Compute Architecture
On a high level, a cluster can be conceptualized as individual computers (nodes) connected to a central entity and can exchange information. Nonetheless, each node has its own CPU, memory, and storage. A cluster is typically made up of at least two types of nodes:
Login Nodes
The login nodes serve as your way to access the cluster. You are automatically connected to one of these nodes when you connect to the cluster. They provide you with a basic interface to interact with the cluster (e.g., file management, coding, submitting jobs). However, they are not intended for serious computational workloads or running jobs. Since they are shared across multiple users, be mindful and avoid running resource-intensive processes on login nodes.
Compute Nodes
The compute/GPU nodes are where computationally demanding tasks are executed. Connecting directly to a compute node is usually not possible and it is first necessary to reserve the resources by scheduling a job from a login node.
The scheduler (e.g., SLURM) manages and allocates the cluster's resources. User requests are queued and prioritized based on factors like scheduled runtime, resource requirements, time in queue, etc. Once sufficient resources become available, the appropriate node(s) are allocated and usable to run user-specified code.

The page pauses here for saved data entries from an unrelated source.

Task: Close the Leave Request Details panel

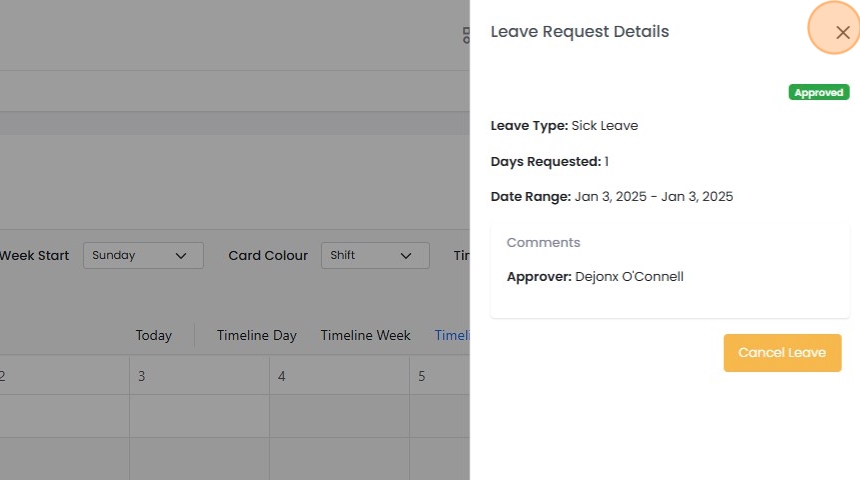Action: click(842, 32)
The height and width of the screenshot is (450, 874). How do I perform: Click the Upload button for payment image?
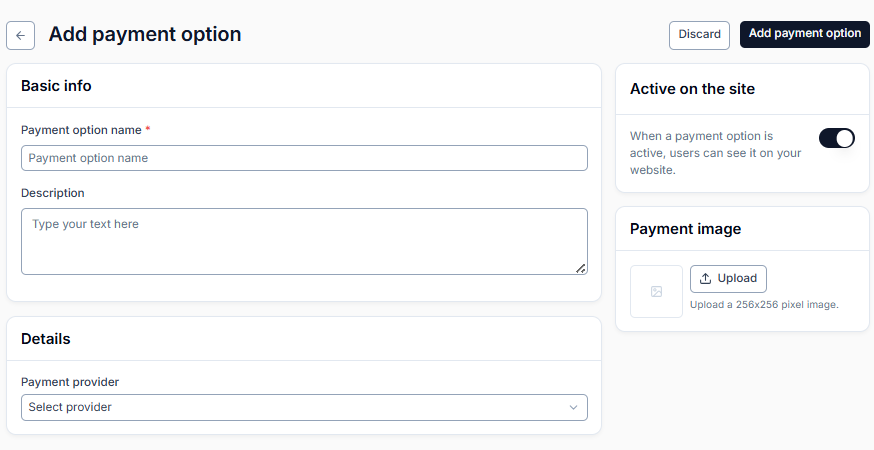point(728,279)
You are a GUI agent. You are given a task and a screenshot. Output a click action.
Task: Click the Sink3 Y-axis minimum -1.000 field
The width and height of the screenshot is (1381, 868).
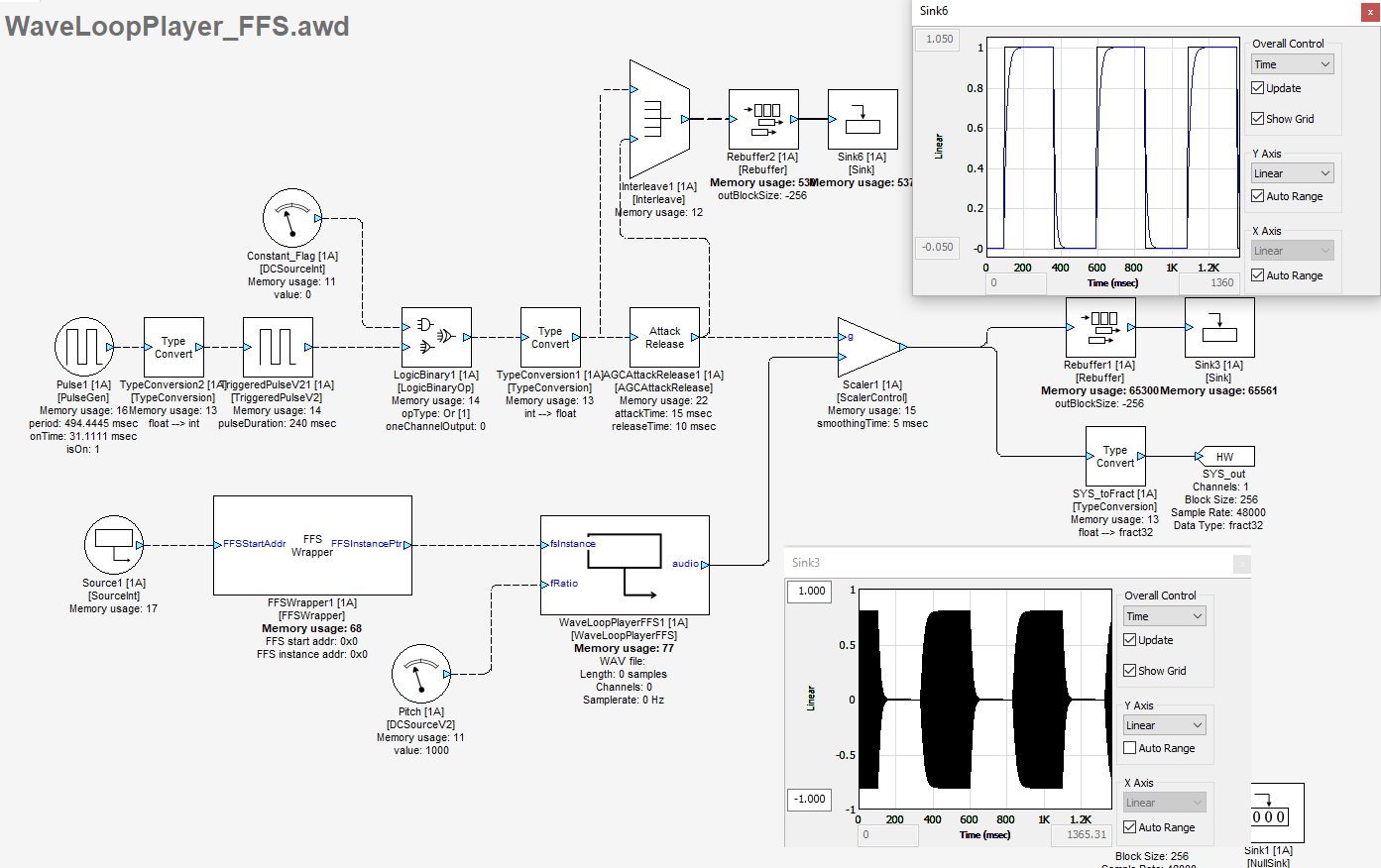click(x=810, y=799)
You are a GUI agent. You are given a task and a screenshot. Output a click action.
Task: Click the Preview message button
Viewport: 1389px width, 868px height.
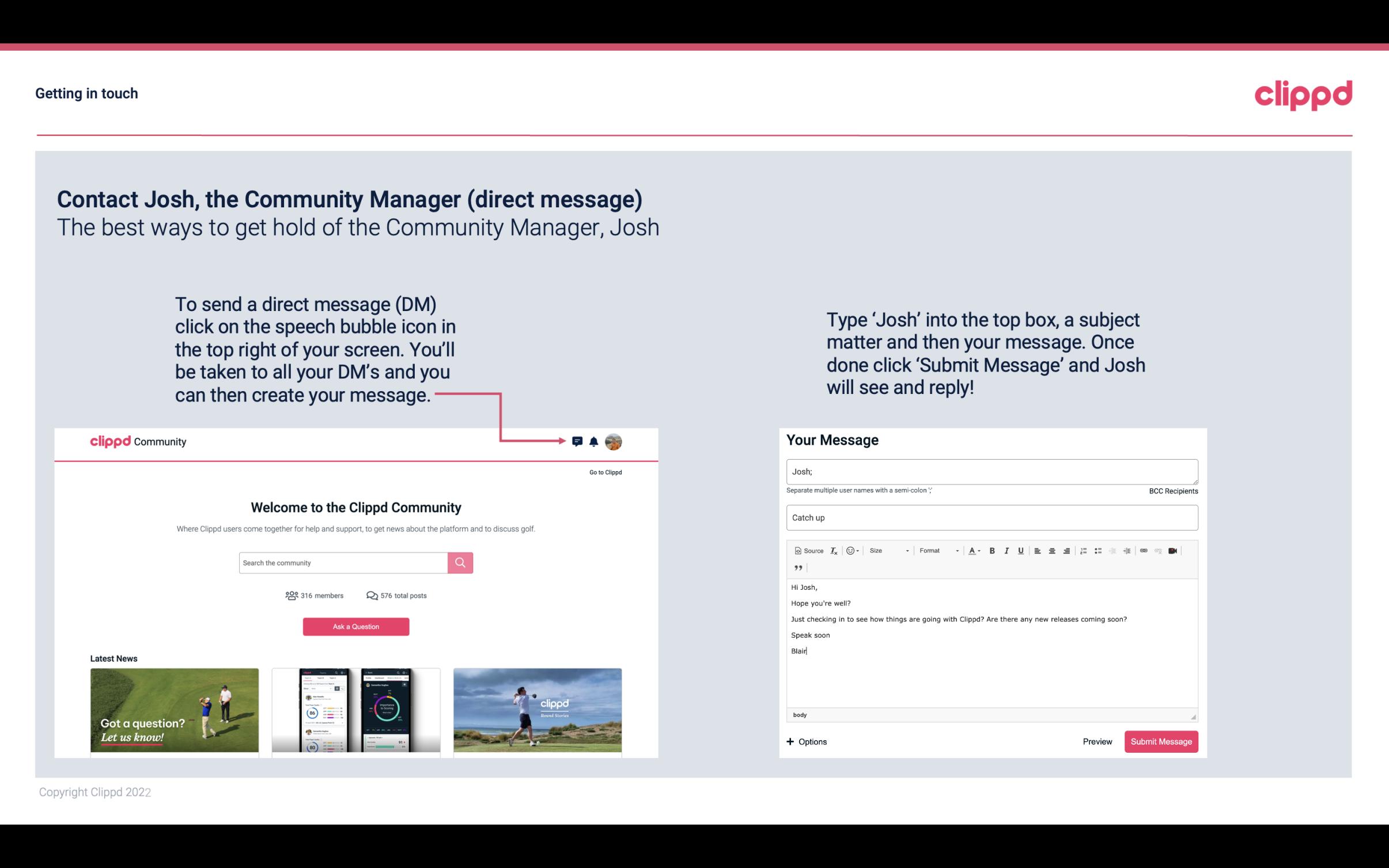(x=1096, y=742)
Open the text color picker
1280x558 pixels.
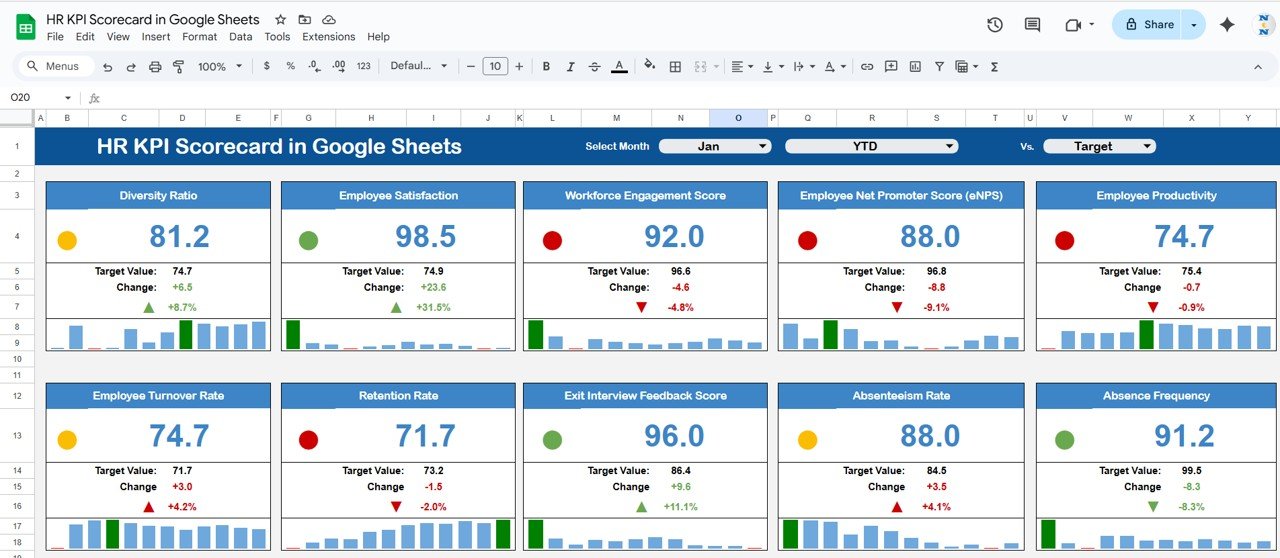(x=619, y=67)
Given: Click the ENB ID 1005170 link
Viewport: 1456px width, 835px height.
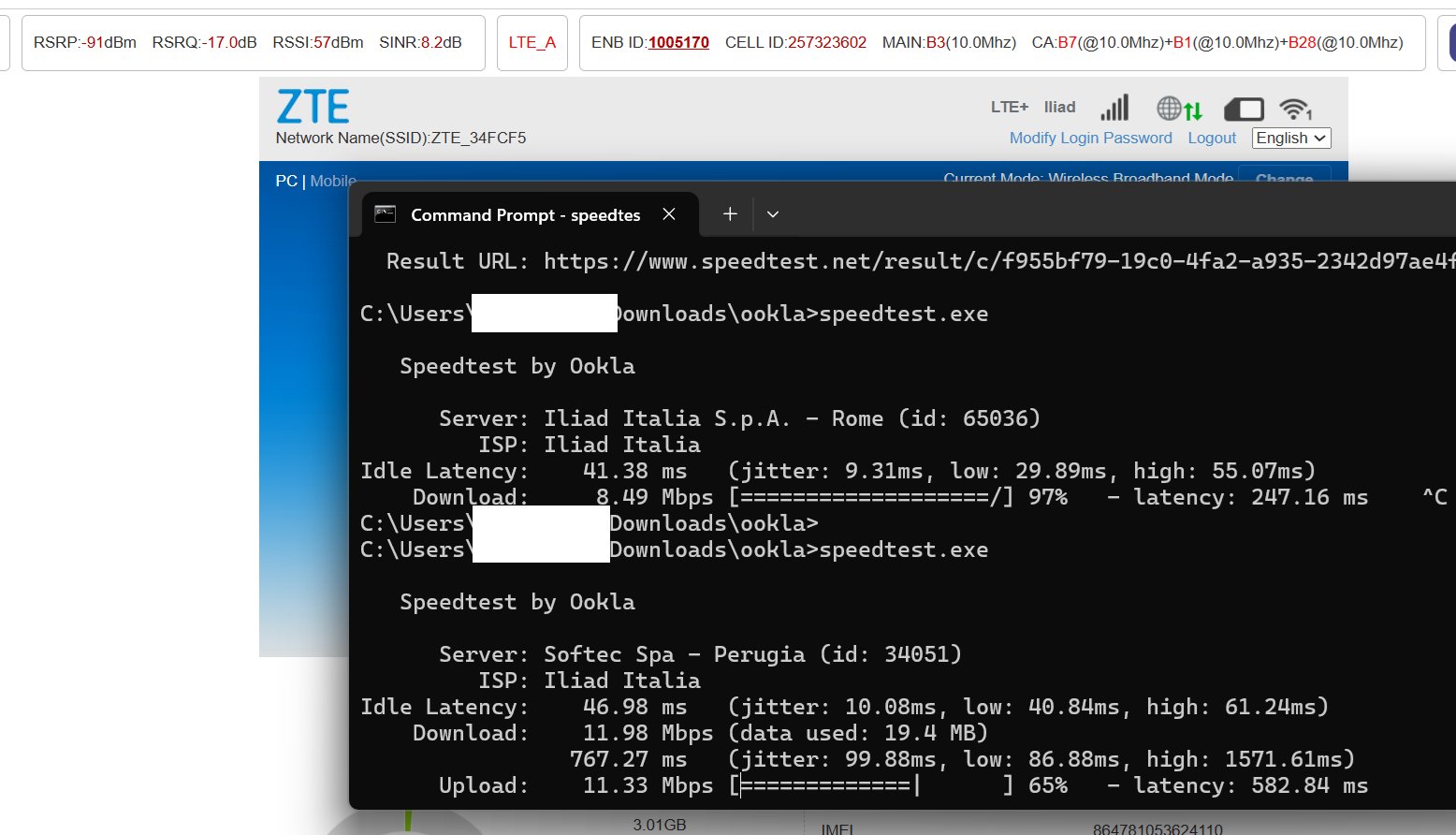Looking at the screenshot, I should [678, 42].
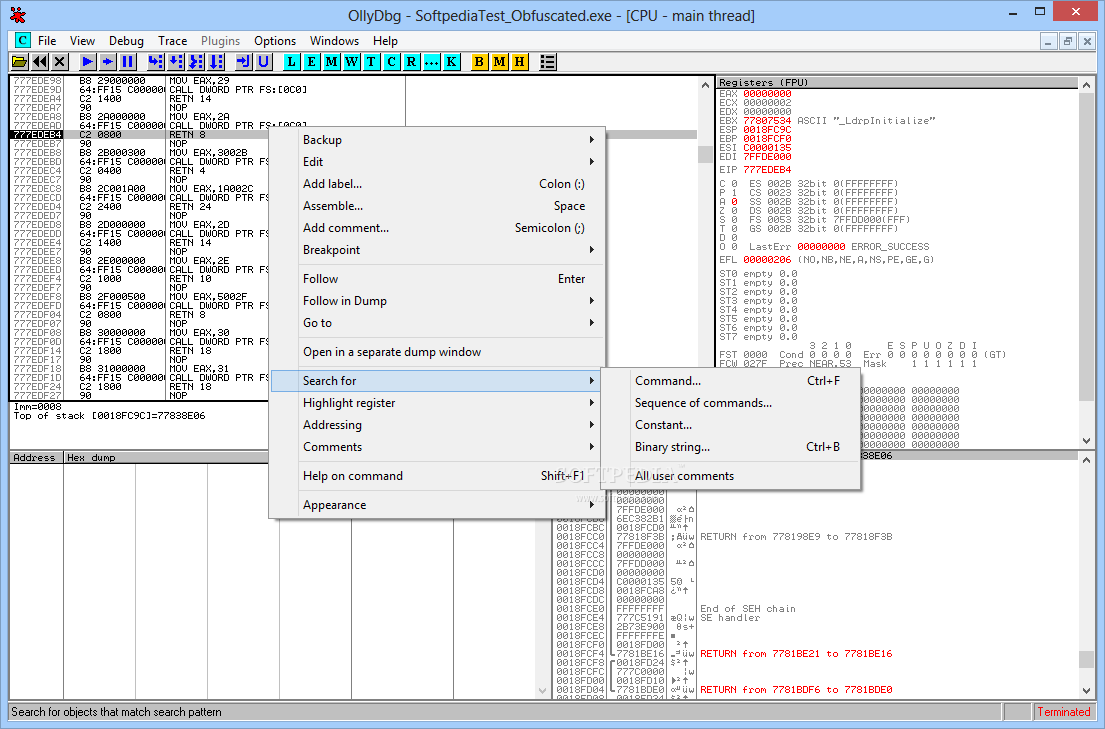Pause the program with the pause icon
Image resolution: width=1105 pixels, height=729 pixels.
(128, 62)
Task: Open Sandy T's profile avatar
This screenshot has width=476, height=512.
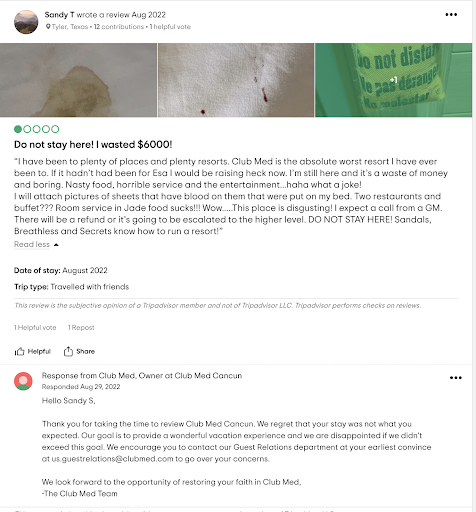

The GPU nodes on Alex you have access to have the following specs:
- 2x AMD EPYC CPU (2x 64 cores @2.0 GHz)
- 8x Nvidia A40 GPU (40GB VRAM)
- 512 GB memory
- 7 TB node-local storage
Typically, compute nodes are divided further into smaller compute units. These units represent a subset of the available resources (such as a specific number of CPU cores or GPUs) and are allocated based on user requests. For example, our compute node with 8 GPUs can be partitioned into 8 smaller units (→ 16 CPU cores, 64GB RAM, ~1TB SSD), depending on the task at hand. This partitioning allows multiple users to share the same node without interfering with each other’s work, optimizing resource utilization.